Goal.
Please rewrite the listing, starting with the line that contains "Image resolution: width=352" and going on through the line that contains "[x=196, y=81]". Replace "screenshot" with "screen capture", keep everything else unchanged, and leave the pictures out.
— START OF Data excerpts —
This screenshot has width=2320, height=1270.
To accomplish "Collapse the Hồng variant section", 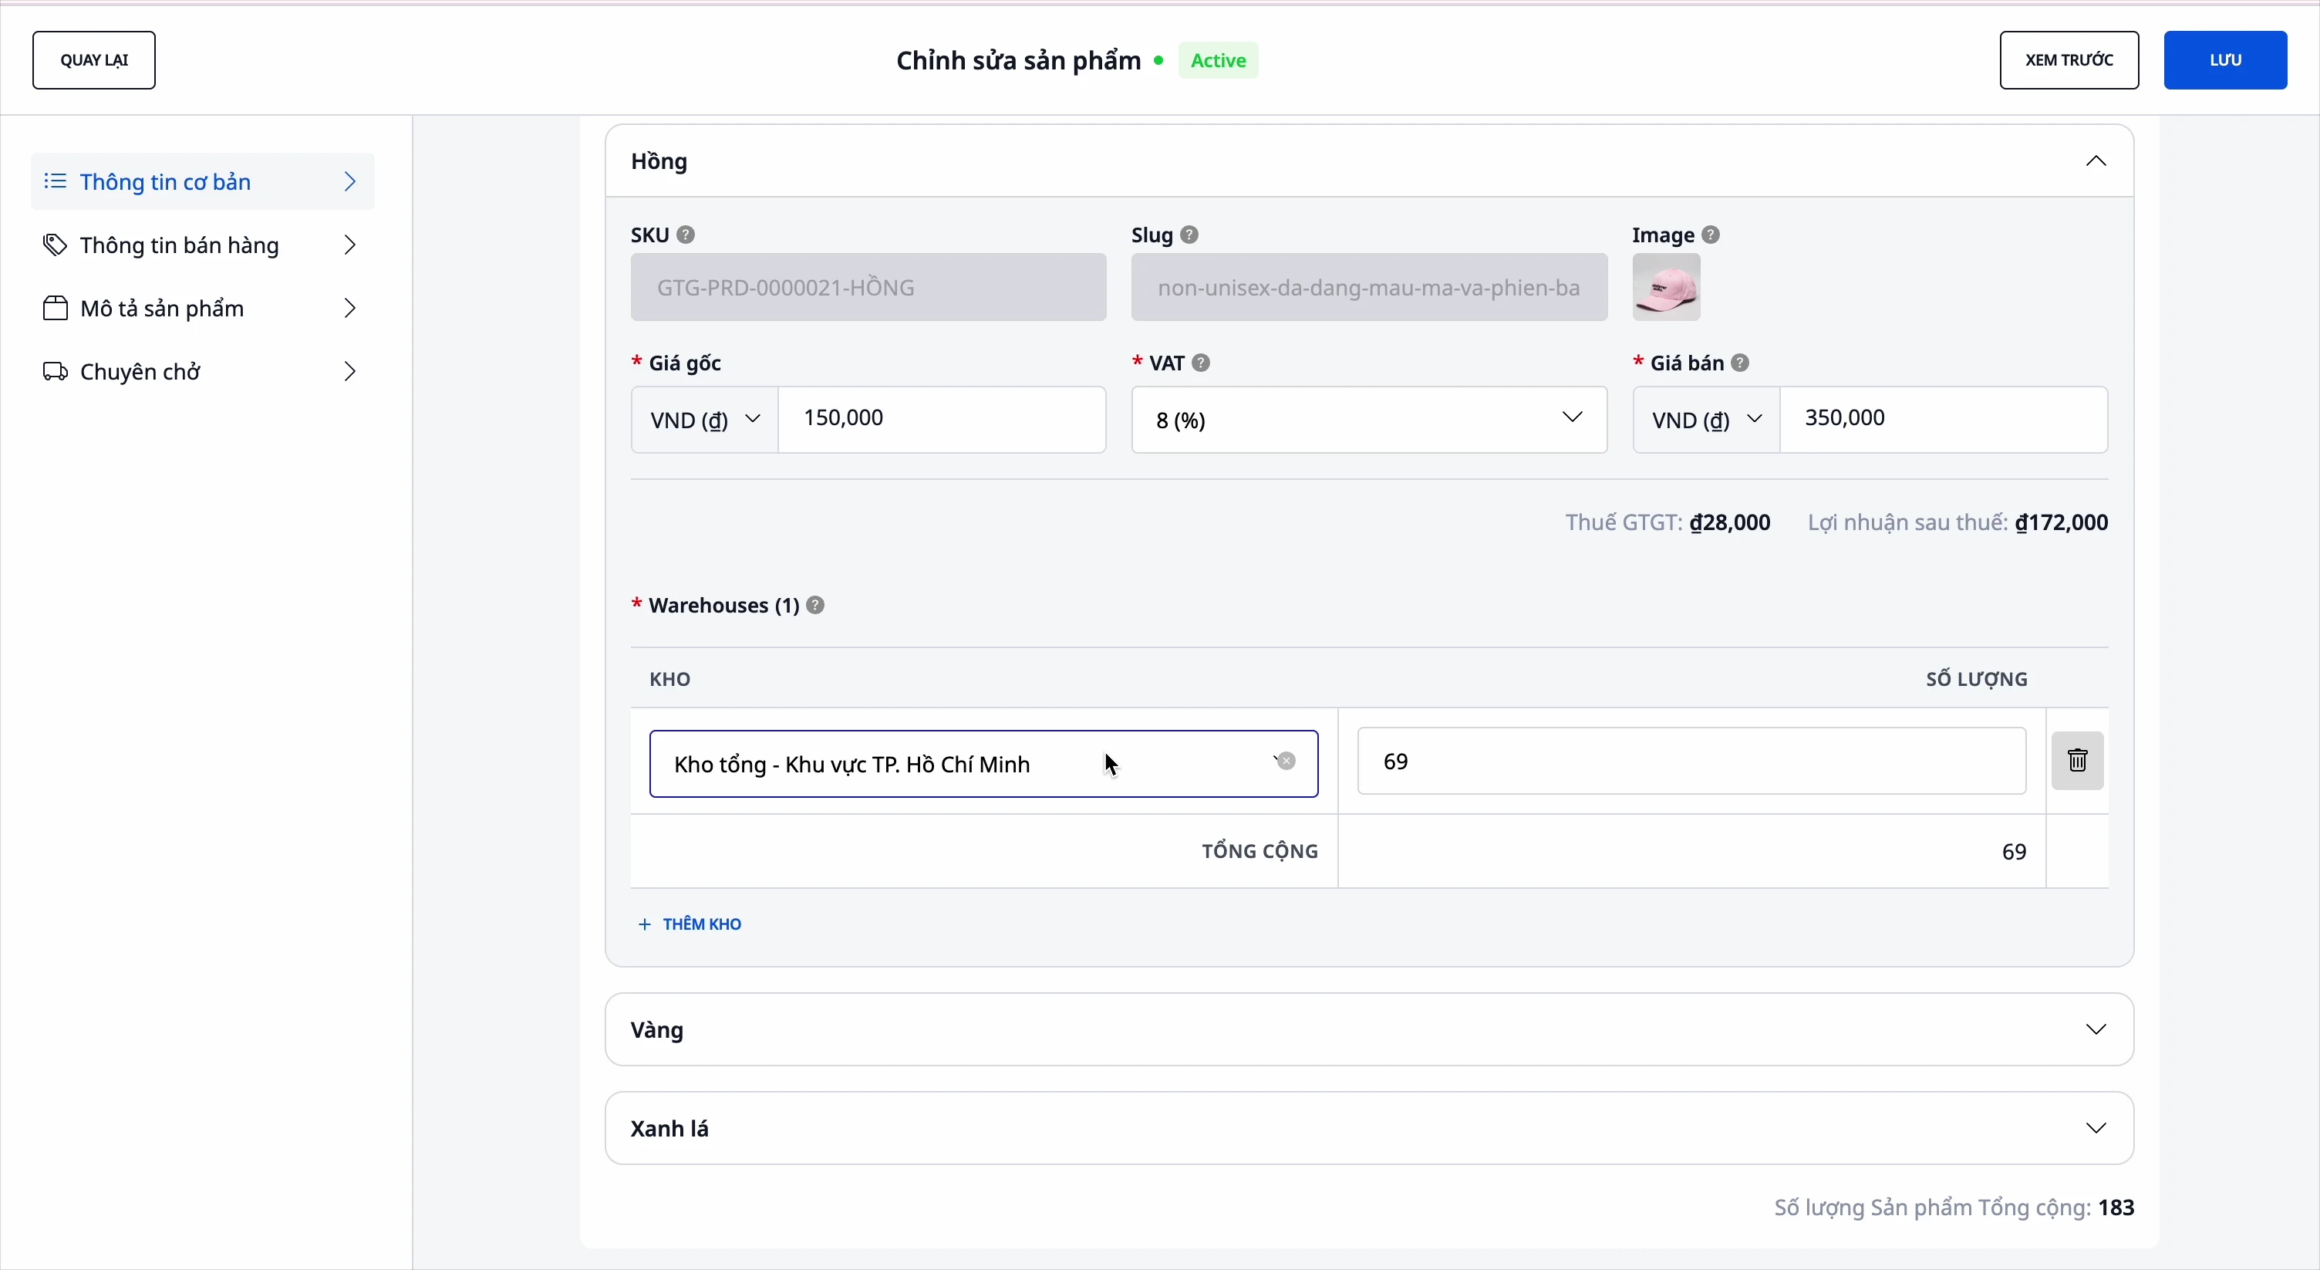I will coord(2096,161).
— END OF Data excerpts —
— START OF Data excerpts —
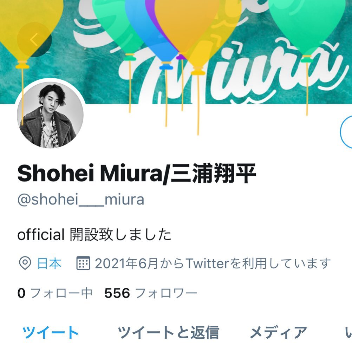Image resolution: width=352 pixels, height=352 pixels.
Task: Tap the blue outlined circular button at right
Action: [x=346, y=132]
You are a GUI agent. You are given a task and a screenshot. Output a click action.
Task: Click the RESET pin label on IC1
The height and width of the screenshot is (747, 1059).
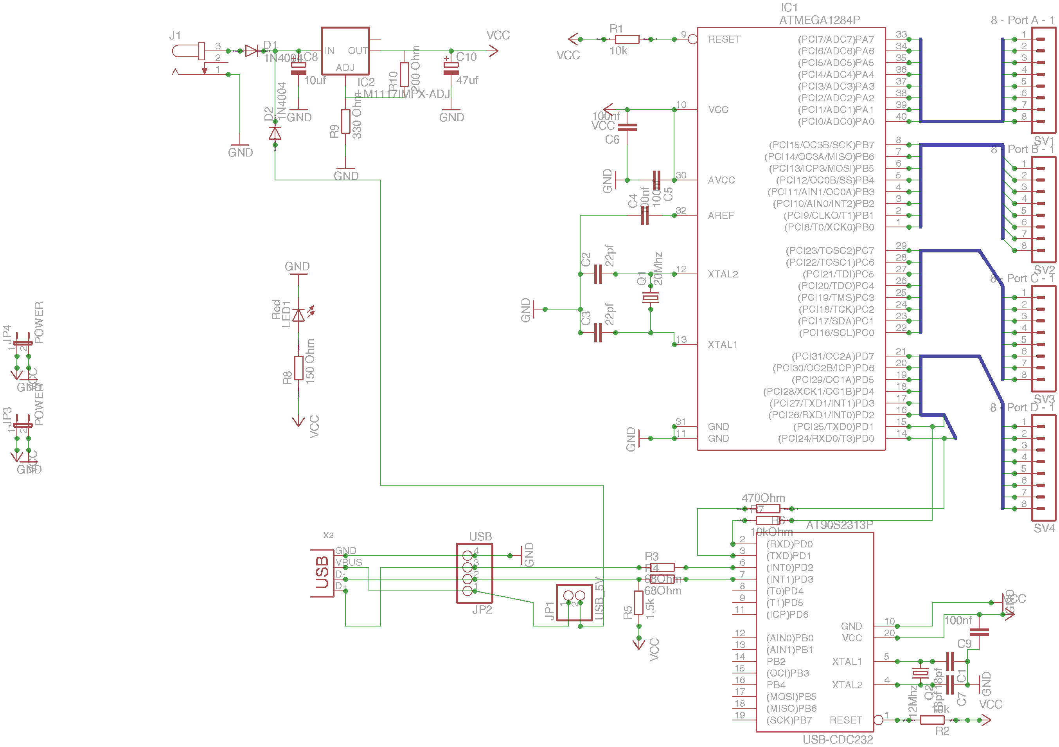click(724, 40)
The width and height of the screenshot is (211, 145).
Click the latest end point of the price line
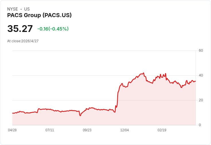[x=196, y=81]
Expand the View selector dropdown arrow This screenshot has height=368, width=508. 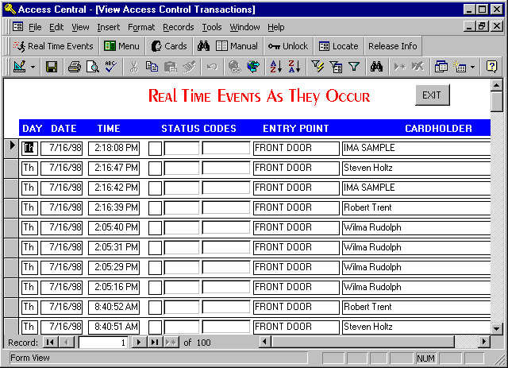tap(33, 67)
— END OF Data excerpts —
Reply to the exercise.
Image resolution: width=352 pixels, height=352 pixels.
Task: Tap the blue outlined circular button at right
Action: [x=346, y=132]
You are a GUI agent. You are given a task and a screen capture. Output a click action.
Task: Click the RESET pin label on IC1
The height and width of the screen capture is (747, 1059).
click(724, 40)
The width and height of the screen capture is (211, 145).
Click the latest end point of the price line
[x=196, y=81]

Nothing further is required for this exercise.